• [Data]
****************

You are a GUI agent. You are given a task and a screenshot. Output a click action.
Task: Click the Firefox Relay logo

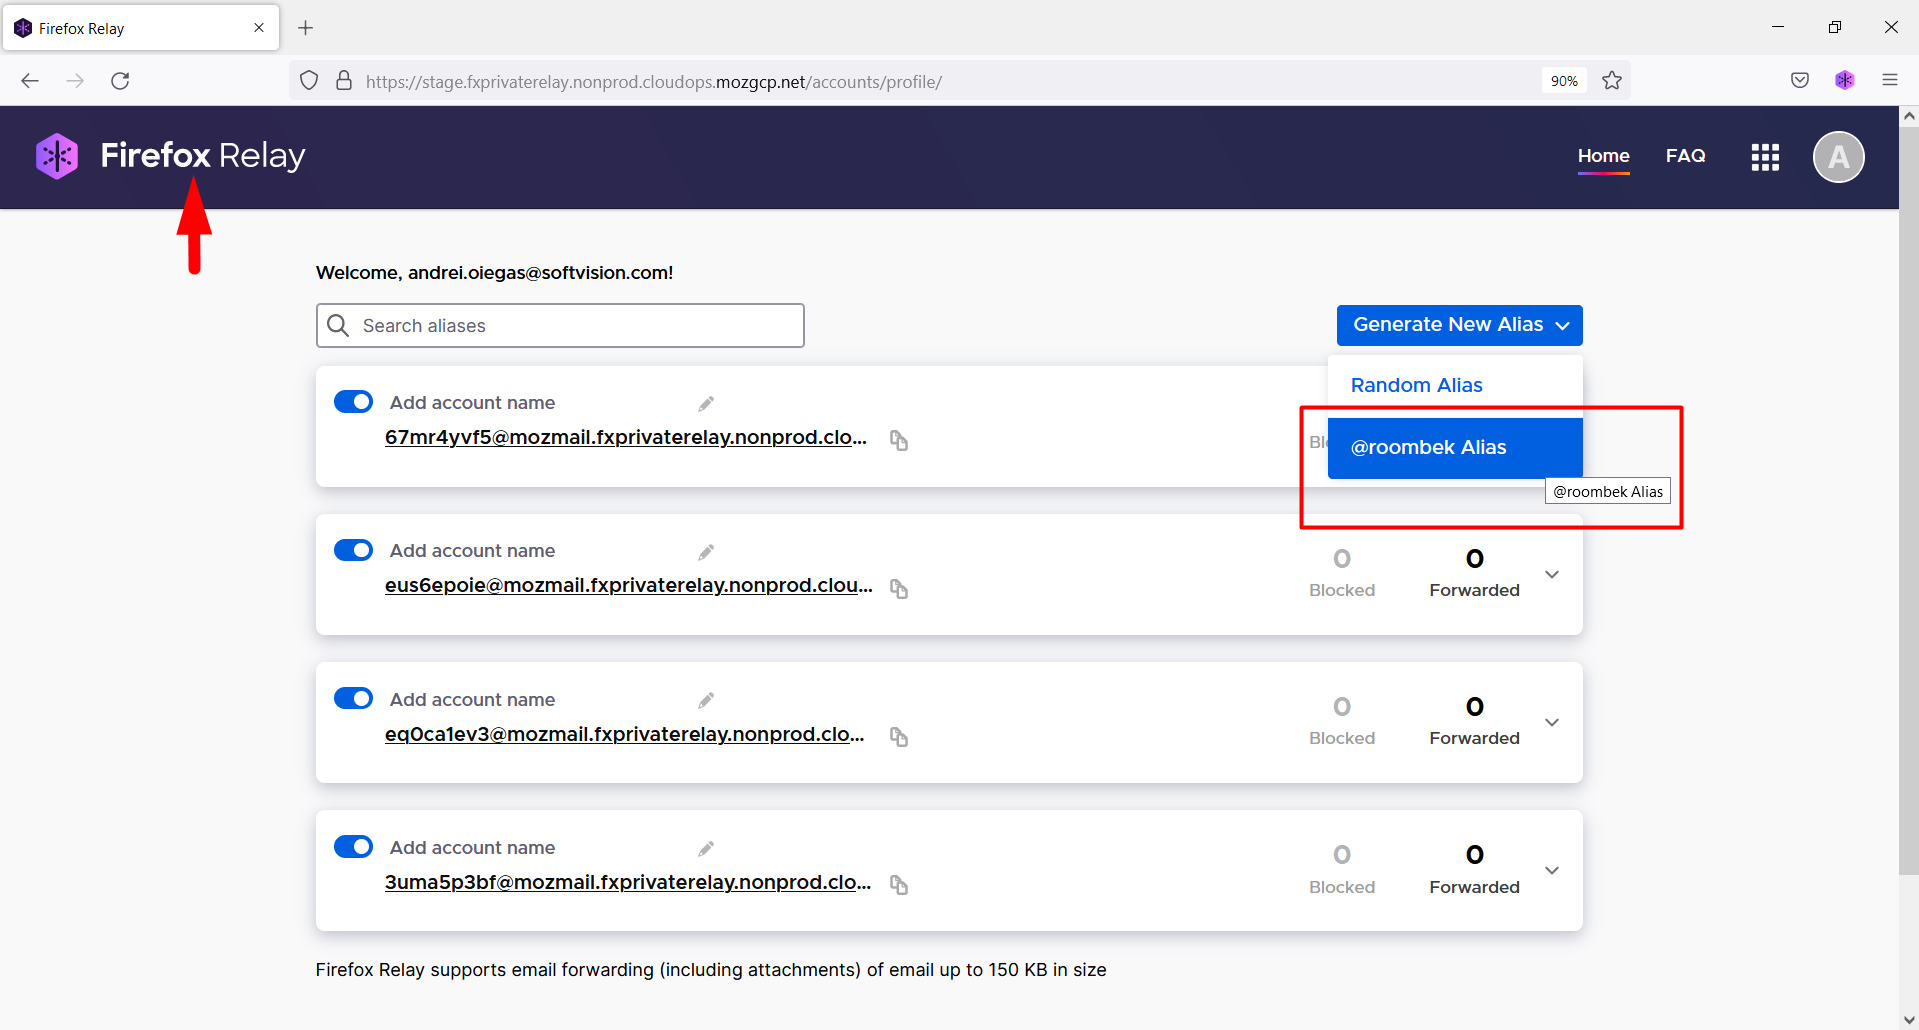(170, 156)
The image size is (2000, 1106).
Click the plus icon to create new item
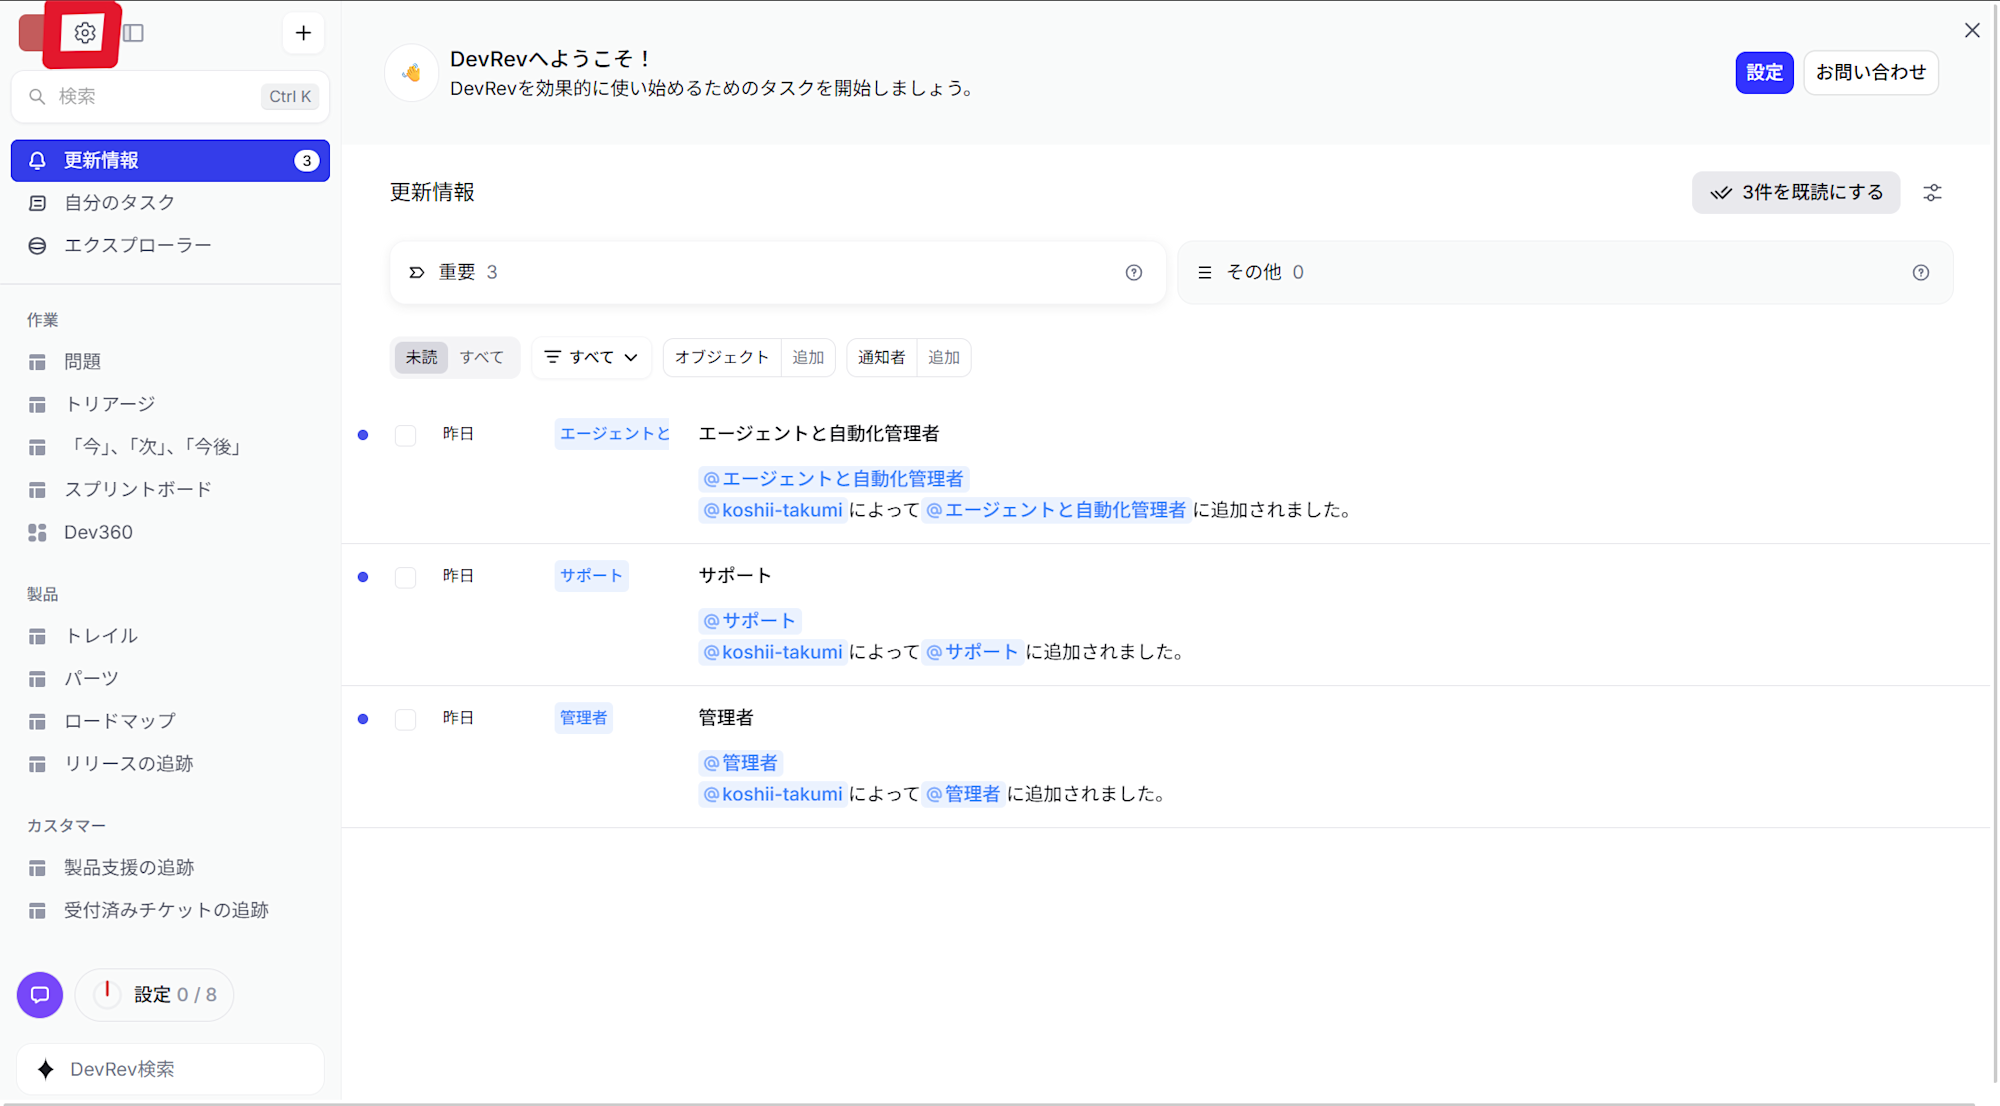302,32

****************

Without including any image, reproduce the full listing above as written.

• [Exercise output]
You are a GUI agent. You are given a task and a screenshot. Output a click action.
Task: Click the Firefox Relay logo

(170, 156)
The image size is (2000, 1106).
Click the plus icon to create new item
302,32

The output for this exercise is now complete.